See, I don't even think that's true. For instance, you might look at the series of articles Pro Football Talk is running for its "Preseason Power Rankings" and see that the Bucs are ranked 26th, behind such teams as Cleveland, Houston and Atlanta, all of which struggled as much or more than Tampa Bay in 2013. If you look a little closer, however, you'll see that what this opinion comes down to – as do many similar ones on other sites – is uncertainty. So much has changed in Tampa since the end of last season that it truly is hard to say very definitively what is going to happen this fall. That PFT article ends with its "Prospects" for the Buccaneers and says this:
"In another division, the Bucs prospects would be much brighter.
But for all the changes elsewhere, they’re battling against proven programs with recent success.
If [Josh] McCown is able to maintain the kind of clean play he gave the Bears last year, they have a real chance to make strides. He has a respect level among players and an underrated athleticism, so there’s a chance he could make them stable.
That might be all they need, as [Lovie] Smith should make the defense better by scheme alone.
Schiano was overmatched in the pro game, and his lack of any kind of interpersonal skills made it worse. You can only play the Bill Belichick tough-guy act if you win, and Schiano never did.
Smith doesn’t have an act, he’s simply a good coach. That’s enough to make the Bucs better in a hurry."
Or, here's what SportsonEarth.com's excellent Mike Tanier said in his review of Tampa Bay's 2014 offseason:
"The more you study the Buccaneers, the less you understand them. … The Bucs made sweeping changes with the arrival of new head coach Lovie Smith and an all-star staff featuring college quarterback guru Jeff Tedford as offensive coordinator. There are new faces on just about every unit, of all shapes and sizes: rookies, Pro Bowlers, role players, 35-year-old journeyman quarterbacks. The sheer volume of changes makes analysis difficult, and the fact that there was so much mismanaged talent already on the roster just compounds the problem. Analyzing the Bucs is like trying to hit a moving target from a moving target on an obstacle course in a summer squall."
I added the emphasis in that quote to drive the point home. Honestly, Brandon, I think there is a decent amount of optimism among the analysts about the Buccaneers' chances this year, but they also have to take into account two things: The strength of the competition in the NFC South and, as Tanier writes, the sheer volume of change. You can't really expect to see a lot of Bucs-to-win-the-division predictions given those circumstances. What you get instead is cautious optimism as the analysts wait for Lovie Smith's crew to actually prove itself on the field. When and if that happens, I think you'll see those analysts jumping onboard quickly.

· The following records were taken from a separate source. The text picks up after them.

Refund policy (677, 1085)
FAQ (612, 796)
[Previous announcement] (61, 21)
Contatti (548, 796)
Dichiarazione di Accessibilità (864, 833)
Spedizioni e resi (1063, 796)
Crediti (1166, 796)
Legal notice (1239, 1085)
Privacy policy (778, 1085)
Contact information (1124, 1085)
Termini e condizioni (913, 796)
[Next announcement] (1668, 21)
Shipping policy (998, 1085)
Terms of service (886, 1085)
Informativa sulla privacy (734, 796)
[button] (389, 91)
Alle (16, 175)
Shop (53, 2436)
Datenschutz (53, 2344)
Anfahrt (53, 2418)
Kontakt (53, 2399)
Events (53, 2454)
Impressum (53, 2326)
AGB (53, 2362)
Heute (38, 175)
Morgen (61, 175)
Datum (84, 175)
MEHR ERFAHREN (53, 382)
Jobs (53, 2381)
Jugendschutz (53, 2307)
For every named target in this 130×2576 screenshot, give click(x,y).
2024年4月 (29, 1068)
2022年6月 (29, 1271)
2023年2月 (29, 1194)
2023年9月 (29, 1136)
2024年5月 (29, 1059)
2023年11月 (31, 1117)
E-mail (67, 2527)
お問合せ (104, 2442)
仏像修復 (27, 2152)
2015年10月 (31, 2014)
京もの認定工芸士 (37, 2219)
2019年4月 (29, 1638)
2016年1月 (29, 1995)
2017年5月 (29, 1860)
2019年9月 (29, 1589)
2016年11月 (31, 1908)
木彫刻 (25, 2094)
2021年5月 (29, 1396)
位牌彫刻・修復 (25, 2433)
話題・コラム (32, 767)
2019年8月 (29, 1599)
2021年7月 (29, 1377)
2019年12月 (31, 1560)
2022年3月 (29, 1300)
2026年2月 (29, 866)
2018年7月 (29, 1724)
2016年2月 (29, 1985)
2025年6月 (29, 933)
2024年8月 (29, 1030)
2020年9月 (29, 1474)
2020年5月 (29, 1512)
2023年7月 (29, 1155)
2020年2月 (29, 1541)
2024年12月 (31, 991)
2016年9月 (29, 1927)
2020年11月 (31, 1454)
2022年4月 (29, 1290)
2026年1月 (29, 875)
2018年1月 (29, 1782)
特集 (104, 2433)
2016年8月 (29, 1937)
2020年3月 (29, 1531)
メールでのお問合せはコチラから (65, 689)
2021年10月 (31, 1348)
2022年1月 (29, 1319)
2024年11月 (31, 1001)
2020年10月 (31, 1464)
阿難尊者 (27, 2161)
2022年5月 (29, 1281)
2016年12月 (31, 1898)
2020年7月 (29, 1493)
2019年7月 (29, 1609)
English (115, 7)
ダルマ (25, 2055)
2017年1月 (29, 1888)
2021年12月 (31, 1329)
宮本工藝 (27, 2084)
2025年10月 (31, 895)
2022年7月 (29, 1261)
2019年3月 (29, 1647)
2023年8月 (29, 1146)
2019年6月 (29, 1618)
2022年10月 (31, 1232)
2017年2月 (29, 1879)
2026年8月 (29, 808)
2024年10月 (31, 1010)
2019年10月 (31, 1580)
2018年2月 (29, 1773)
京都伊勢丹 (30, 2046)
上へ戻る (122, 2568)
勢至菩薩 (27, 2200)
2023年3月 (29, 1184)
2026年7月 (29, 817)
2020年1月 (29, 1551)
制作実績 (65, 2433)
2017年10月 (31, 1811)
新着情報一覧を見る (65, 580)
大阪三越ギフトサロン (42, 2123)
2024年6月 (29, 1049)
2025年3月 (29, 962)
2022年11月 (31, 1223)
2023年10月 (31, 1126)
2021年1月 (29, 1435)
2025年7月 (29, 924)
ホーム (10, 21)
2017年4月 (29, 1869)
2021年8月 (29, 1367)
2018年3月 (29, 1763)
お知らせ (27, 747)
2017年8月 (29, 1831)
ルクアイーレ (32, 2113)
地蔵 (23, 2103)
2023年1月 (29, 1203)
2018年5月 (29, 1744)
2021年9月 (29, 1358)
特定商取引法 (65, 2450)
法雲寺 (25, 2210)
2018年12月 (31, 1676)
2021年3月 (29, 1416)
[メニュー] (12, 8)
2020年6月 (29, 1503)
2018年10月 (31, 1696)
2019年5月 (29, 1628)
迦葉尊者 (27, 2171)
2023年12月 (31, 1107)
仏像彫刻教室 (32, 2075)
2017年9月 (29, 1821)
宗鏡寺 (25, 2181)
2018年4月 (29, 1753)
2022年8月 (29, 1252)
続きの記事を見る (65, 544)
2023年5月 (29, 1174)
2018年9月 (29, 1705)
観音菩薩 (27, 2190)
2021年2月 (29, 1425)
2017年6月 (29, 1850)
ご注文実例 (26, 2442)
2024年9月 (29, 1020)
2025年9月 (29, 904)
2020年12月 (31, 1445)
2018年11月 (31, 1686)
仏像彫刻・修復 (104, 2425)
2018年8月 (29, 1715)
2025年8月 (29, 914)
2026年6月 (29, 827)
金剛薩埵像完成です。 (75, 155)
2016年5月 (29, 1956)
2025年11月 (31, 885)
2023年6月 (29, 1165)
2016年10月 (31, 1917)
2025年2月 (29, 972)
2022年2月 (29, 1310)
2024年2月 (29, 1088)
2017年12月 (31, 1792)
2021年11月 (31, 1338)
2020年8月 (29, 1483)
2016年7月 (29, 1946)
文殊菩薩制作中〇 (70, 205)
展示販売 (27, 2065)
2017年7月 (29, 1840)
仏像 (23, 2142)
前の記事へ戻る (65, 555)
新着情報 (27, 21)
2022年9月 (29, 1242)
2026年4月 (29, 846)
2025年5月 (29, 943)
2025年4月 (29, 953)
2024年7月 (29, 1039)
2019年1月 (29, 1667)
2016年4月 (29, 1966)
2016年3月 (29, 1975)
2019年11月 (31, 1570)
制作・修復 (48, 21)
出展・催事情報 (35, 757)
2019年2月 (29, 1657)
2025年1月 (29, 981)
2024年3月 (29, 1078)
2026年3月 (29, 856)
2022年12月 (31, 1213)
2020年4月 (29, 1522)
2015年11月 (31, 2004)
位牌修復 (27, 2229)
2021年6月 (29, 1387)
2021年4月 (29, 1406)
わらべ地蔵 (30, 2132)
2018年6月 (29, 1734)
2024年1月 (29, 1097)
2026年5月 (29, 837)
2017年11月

Seriously, the good words about the Buccaneers are out there, and you don't have to look too hard. Here, for example is prominent ESPN.com blogger Pat Yasinskas stating his belief that the Bucs will have a top-10 defense in 2014, and possibly even a top-five squad. Or here, you have Jason La Canfora of CBSSports.com saying he "wouldn't be stunned" if the Bucs made the playoffs this year. Sean Leahy of The Boston Globe really doesn't have any reason to have a Buccaneer bias, and yet just two days ago he listed Tampa Bay second on his list of five "teams that could rise" in 2014. NFL.com's Chris Wesseling thinks
They're out there, Brandon, really. Yes, if we sort of mash it all together to find one prevailing mood on the Buccaneers and their chances in 2014 it's uncertainty. It's, 'Yeah it looks good on paper, but prove it to me.' And that's fair. And it's also fine with me. How about we fly under the radar just a little bit longer.